No project description provided

These details have not been verified by PyPI

Project description

bidsarray

Compile a tabular output of input and output files from a bids dataset. Output can be fed into gnu parallel to run arbitrary commands on an entire bids dataset with parallelization!

Command syntax

Prelude

The first part of a bidsarray call consists of prelude arguments that initialize the input and output dirs:

bidsarray INPUT_DIR OUTPUT_DIR [--derivatives] \
    [--participant-label LABEL ...] [--exclude-participant-label LABEL ...] \
    [--pybidsdb-dir DIR] [--pybidsdb-reset]

--derivatives enables indexing of derivative datasets (in the derivatives/ folder). --participant-label allows the specification of one or more subject labels (the bit after sub: sub-LABEL). Only files from these subjects will be produced. --exclude-participant-label does the same but excludes subjects. --pybidsdb-dir can be used to specify a pybids database created via the database_path argument in bids.BIDSLayout. This can speed up indexing for large datasets. --pybidsdb-reset forces reindexing of the database.

Components

Components are specified after the prelude, each seperated by ::: (just like in gnu parallel!). So a complete command looks like this:

bidsarray <PRELUDE...> ::: <COMPONENT 1> ::: <COMPONENT 2> ::: ...

Each component may be specified as an input or an output. Inputs are read from an existing dataset, outputs are created based on the provided inputs.

Inputs

Input components are specified as follows:

::: --input [label] [--groupby ENTITY ...] [--aggregate ENTITY ...] [--filter ENTITY[:METHOD]=VALUE ...]

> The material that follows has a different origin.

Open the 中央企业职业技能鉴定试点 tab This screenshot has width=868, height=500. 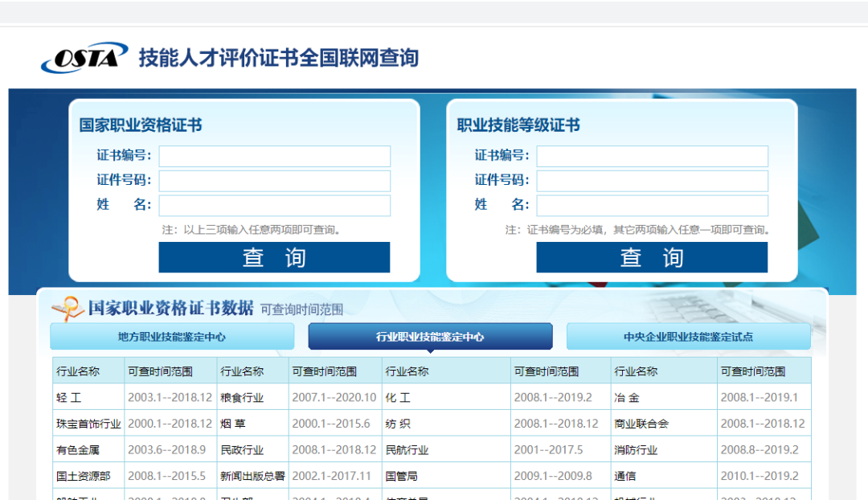tap(688, 337)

The label is optional: if provided, it will add a header row to the top of the tabular output. If a label is provided to any one component, all components must receive a label!

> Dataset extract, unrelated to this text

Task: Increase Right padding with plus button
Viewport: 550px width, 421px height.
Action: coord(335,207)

--filter narrows the set of selected paths to those containing the selected entity-values. For example, to select diffusion images, one might use:

::: --input --filter suffix=dwi datatype=dwi extension=.nii.gz

METHOD tells the filter how to do the selection. By default, it looks for an exact match, but regex can also be used using :match and :search:

::: --input --filter 'suffix:match=[Tt][12]w?'

Overall, --filter tends to REDUCE the number of rows in the output.

--groupby and --aggregate both mark variable parts of the path. Often, they'll be entities such as subject, session, and run. These variable entities are referred to generically as wildcards.

--groupby will create a seperate row per path matched by the filters and wildcards. This is used if you want to run a tool seperately on each file. For instance, if you have a group of images, and you want to apply a smoothing function to each one seperately, you may use:

::: --input --filter suffix=T1w extension=.nii.gz --groupby subject session

--aggregate joins multiple paths into the same row. This is useful if you want to perform an aggregation, such as an average or standard deviation. For example, if you want to get an average fractional anisotropy map from all subjects, you may use:

::: --input --filter desc=FA suffix=mdp extension=.nii.gz --aggregate subject session

These two flags can be combined. So to get an average FA map for each subject across all sessions, you could use:

::: --input --filter desc=FA suffix=mdp extension=.nii.gz --groupby subject --aggregate session

Outputs

Outputs are generated using the bids function from snakebids. The syntax is:

::: --output [label] --entities [ENTITY=VALUE ...]

Each ENTITY_VALUE pair provided to --entities specifies a static value that should be applied to all wildcards. For instance, continuing our smoothing example, you may use:

::: --input --filter suffix=T1w extension=.nii.gz --groupby subject session ::: --output --entities datatype=anat suffix=T1w desc=smoothed

Importantly, any wildcards specified using --groupby are AUTOMATICALLY provided to each output. So in the above example, our table will include a row for each subject-session combination, with a correctly formatted output path.

Feeding outputs to `parallel`

Basics

While the tabular output could be used for any number of purposes, it really shines in combination with gnu parallel. Parallel is a powerful and complicated tool; its full usage can be found on its documentation. Here we show just the basics using it with bidsarray.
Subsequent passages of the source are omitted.